My fifteen years of life have brought me all over the world – up the coast of golden California on a road trip, past the border and into cultural Mexico, across the ocean and immersed in bustling Taiwan, and many other places. It would be futile to choose a favorite from my sea of expeditions, and so I opt to choose their similarity. The gas stations in southern California teem with people of all races, wearing all sorts of clothing, speaking an unprecedented number of dialects. The gas stations in Mexico are convenient yet a select few are dangerous scams. The gas stations in Taiwan are ever so helpful, with attendants handling your gas for you as you wait. These pit stops, so numerous as they are, are where I store my memories. I can picture cruising down a beautiful road in a Dodge Charger with the expanse that is Enumclaw on my left and right because I remember the stop my family made for fuel. Lightly snowing Washington D.C. comes to mind because the tour bus stopped for gas and we saw rapper Snoop Dogg’s car directly in front of ours. I am reminded of the smell of falafel and pizza in downtown New York City mingled with the scent of gasoline at the service station. The gas station, though generic and an almost inconsequential landmark, is the book that holds all the pictures I have gathered from across the world. And so how could I choose a favorite place when the seams that bind it all together come in the form of your average everyday pit stop?

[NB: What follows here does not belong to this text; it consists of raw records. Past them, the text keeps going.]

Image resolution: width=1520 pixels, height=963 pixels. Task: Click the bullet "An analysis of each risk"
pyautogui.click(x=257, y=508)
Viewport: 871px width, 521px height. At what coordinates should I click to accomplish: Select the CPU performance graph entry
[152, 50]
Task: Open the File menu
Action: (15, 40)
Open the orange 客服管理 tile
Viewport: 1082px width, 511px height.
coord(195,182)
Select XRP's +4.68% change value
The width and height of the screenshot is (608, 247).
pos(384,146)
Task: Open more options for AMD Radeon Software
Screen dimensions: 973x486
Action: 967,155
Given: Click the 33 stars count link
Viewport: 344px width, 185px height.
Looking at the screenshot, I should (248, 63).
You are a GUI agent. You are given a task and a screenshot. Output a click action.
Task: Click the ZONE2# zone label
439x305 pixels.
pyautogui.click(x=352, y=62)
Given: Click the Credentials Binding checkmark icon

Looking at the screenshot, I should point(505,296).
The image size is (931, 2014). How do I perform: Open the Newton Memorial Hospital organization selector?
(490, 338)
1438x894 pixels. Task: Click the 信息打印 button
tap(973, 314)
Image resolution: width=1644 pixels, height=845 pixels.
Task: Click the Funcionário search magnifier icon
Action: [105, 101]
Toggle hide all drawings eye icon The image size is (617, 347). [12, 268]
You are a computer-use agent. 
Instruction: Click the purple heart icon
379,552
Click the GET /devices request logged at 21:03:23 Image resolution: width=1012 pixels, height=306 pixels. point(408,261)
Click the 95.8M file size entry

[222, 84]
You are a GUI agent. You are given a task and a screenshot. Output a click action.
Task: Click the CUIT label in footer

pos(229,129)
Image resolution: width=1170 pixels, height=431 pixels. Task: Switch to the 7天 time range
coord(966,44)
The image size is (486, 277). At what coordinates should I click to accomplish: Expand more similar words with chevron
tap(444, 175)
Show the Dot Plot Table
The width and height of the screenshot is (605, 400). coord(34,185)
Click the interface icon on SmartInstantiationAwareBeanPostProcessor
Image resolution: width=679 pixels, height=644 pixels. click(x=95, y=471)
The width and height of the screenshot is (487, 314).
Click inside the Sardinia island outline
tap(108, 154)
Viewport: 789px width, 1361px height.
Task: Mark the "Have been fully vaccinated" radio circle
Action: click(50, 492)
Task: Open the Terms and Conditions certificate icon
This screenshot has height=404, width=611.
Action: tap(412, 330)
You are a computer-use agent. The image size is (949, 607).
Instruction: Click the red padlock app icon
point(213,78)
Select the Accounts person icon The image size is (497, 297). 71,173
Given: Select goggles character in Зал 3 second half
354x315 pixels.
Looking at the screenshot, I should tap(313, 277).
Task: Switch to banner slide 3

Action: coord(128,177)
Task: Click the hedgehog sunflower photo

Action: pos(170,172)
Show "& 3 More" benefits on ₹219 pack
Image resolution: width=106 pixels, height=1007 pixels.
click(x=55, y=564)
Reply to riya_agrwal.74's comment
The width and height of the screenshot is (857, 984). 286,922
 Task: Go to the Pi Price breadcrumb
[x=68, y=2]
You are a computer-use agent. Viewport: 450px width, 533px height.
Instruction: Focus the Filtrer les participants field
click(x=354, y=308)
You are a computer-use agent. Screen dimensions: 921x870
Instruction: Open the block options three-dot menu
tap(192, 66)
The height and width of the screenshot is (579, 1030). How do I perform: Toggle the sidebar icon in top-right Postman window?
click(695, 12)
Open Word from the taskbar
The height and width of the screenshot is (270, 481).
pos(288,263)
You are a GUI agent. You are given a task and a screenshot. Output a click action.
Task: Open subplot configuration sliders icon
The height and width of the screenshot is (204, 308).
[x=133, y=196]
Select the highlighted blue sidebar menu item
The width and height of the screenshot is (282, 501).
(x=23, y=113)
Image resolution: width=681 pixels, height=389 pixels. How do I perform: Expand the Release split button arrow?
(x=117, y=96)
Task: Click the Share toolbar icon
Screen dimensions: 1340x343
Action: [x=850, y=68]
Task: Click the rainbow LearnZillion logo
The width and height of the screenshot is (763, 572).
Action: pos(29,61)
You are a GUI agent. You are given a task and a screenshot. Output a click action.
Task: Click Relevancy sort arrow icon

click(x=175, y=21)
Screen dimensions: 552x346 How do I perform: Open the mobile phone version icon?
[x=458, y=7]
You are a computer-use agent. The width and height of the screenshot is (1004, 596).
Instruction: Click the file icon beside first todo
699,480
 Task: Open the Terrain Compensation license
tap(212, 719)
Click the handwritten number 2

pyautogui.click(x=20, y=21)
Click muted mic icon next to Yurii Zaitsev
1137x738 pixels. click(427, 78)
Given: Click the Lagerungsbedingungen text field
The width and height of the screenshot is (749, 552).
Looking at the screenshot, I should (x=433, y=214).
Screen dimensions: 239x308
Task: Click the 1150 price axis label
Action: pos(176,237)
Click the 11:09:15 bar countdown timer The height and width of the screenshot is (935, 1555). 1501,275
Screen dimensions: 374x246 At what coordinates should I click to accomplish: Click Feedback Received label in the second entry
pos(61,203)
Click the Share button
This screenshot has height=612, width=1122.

But the gas station is not just a reminder to me of my past adventures. Chevron, Pemex, Esso, CPC, all these names mark my future travels as well. The gas station is my constant reminder of all the places I have yet to go and all the experiences I have yet to own. I look at the gum covered floors and envision the numerous pairs of feet that have trekked across this dirty ground. I look at the gum covered floors and wonder who has yet to cover the same floors I have covered. I see not the loud and funny smelling island of fuel when I glance upon a gas station; instead, I see what has been and could be. The gas station stands through day and night, welcoming all weary travelers and frequent folk into its wings, and it serves them without fail. This very concept, in itself, is what draws me to the smog filled center and what amazes me every time.

Singer Lionel Richie once said, “I just like people. I’ll hold a conversation at a gas station. It’s not about the fame and the fortune, I just like people.” And people indeed, is what the gas station has to offer. For often, if one looks beneath the surface of things and thinks about staples of life just a little more, certain hidden life treasures might be found. In my eyes, the gas station is one such hidden life treasure. It takes on the facade of a grungy commonplace part of our day we frequent. It steals a few minutes out of our lives as we wait impatiently for our tanks to fill up. It exists purely for our efficiency and has ingrained itself into our routine. And yet, the gas station’s other side is one of unparalleled experiences. It hides the lives of the many who have stopped for fuel. It is one of the few places in the world where a millionaire entrepreneur might rub shoulders with a grocery store clerk. Most importantly, it holds my past, present, and future in its grease covered floors. For just like my five year old self, my fifteen year old self still finds delight in visiting the gas station and observing all the walks of life around me. And just like my fifteen year old self, my twenty five year old self will undoubtedly continue to do the same. For I know that wherever the rest of my life takes me and whatever journey I decide to walk, whether it remain in the United States or across oceans in some distant land, my favorite place in the world, my safe haven of observation, will always be waiting there for me. I will always be able to find the gas station.